* [Assignment]
Output all records verbatim.

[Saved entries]

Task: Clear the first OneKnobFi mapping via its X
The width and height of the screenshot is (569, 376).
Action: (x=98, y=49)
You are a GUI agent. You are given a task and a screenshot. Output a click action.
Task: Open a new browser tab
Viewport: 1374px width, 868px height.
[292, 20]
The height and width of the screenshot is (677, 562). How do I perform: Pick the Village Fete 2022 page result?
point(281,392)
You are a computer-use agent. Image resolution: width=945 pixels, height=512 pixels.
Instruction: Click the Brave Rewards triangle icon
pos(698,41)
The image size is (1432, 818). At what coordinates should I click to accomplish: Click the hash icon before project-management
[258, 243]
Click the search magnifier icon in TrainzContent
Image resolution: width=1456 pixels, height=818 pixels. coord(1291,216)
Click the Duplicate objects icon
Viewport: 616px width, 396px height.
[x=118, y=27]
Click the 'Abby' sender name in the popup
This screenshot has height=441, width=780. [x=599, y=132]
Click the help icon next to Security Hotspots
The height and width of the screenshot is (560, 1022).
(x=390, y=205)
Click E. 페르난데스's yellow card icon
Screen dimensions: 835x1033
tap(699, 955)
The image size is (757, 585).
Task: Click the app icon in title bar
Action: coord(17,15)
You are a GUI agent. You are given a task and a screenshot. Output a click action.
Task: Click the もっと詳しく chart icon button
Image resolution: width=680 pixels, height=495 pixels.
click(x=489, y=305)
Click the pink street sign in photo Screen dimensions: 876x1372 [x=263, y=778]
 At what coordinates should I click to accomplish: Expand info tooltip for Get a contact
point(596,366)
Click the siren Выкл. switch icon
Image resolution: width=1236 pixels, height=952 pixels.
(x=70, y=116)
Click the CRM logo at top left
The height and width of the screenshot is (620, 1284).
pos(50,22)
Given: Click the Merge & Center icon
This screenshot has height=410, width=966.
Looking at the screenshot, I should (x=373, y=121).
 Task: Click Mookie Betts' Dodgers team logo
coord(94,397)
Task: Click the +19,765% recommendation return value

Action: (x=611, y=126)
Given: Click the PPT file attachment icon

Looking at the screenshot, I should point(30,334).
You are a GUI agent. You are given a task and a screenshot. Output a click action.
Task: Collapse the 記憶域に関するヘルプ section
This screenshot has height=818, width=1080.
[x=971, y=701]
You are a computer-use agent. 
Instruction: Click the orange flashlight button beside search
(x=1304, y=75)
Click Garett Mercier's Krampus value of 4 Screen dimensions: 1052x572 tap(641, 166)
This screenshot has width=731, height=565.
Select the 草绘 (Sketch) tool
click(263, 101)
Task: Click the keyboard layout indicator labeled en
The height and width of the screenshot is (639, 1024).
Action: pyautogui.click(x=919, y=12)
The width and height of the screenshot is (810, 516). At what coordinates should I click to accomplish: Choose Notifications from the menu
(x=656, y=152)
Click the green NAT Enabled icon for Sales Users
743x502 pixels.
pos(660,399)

* [Response to this exercise]
Task: Clear the first OneKnobFi mapping via its X
The width and height of the screenshot is (569, 376).
Action: (x=98, y=49)
You are a GUI agent. You are given a task and a screenshot. Output a click action.
Task: Open a new browser tab
Viewport: 1374px width, 868px height.
[292, 20]
The height and width of the screenshot is (677, 562). How do I perform: Pick the Village Fete 2022 page result?
point(281,392)
You are a computer-use agent. Image resolution: width=945 pixels, height=512 pixels.
Instruction: Click the Brave Rewards triangle icon
pos(698,41)
The image size is (1432, 818). At what coordinates should I click to accomplish: Click the hash icon before project-management
[258, 243]
Click the search magnifier icon in TrainzContent
Image resolution: width=1456 pixels, height=818 pixels. coord(1291,216)
Click the Duplicate objects icon
Viewport: 616px width, 396px height.
[x=118, y=27]
Click the 'Abby' sender name in the popup
This screenshot has height=441, width=780. [x=599, y=132]
Click the help icon next to Security Hotspots
The height and width of the screenshot is (560, 1022).
(x=390, y=205)
Click E. 페르난데스's yellow card icon
Screen dimensions: 835x1033
tap(699, 955)
The image size is (757, 585).
Task: Click the app icon in title bar
Action: coord(17,15)
You are a GUI agent. You are given a task and a screenshot. Output a click action.
Task: Click the もっと詳しく chart icon button
Image resolution: width=680 pixels, height=495 pixels.
click(x=489, y=305)
Click the pink street sign in photo Screen dimensions: 876x1372 [x=263, y=778]
 At what coordinates should I click to accomplish: Expand info tooltip for Get a contact
point(596,366)
Click the siren Выкл. switch icon
Image resolution: width=1236 pixels, height=952 pixels.
(x=70, y=116)
Click the CRM logo at top left
The height and width of the screenshot is (620, 1284).
pos(50,22)
Given: Click the Merge & Center icon
This screenshot has height=410, width=966.
Looking at the screenshot, I should (x=373, y=121).
 Task: Click Mookie Betts' Dodgers team logo
coord(94,397)
Task: Click the +19,765% recommendation return value

Action: (x=611, y=126)
Given: Click the PPT file attachment icon

Looking at the screenshot, I should point(30,334).
You are a GUI agent. You are given a task and a screenshot. Output a click action.
Task: Collapse the 記憶域に関するヘルプ section
This screenshot has height=818, width=1080.
[x=971, y=701]
You are a computer-use agent. 
Instruction: Click the orange flashlight button beside search
(x=1304, y=75)
Click Garett Mercier's Krampus value of 4 Screen dimensions: 1052x572 tap(641, 166)
This screenshot has width=731, height=565.
Select the 草绘 (Sketch) tool
click(263, 101)
Task: Click the keyboard layout indicator labeled en
The height and width of the screenshot is (639, 1024).
Action: pyautogui.click(x=919, y=12)
The width and height of the screenshot is (810, 516). At what coordinates should I click to accomplish: Choose Notifications from the menu
(x=656, y=152)
Click the green NAT Enabled icon for Sales Users
743x502 pixels.
pos(660,399)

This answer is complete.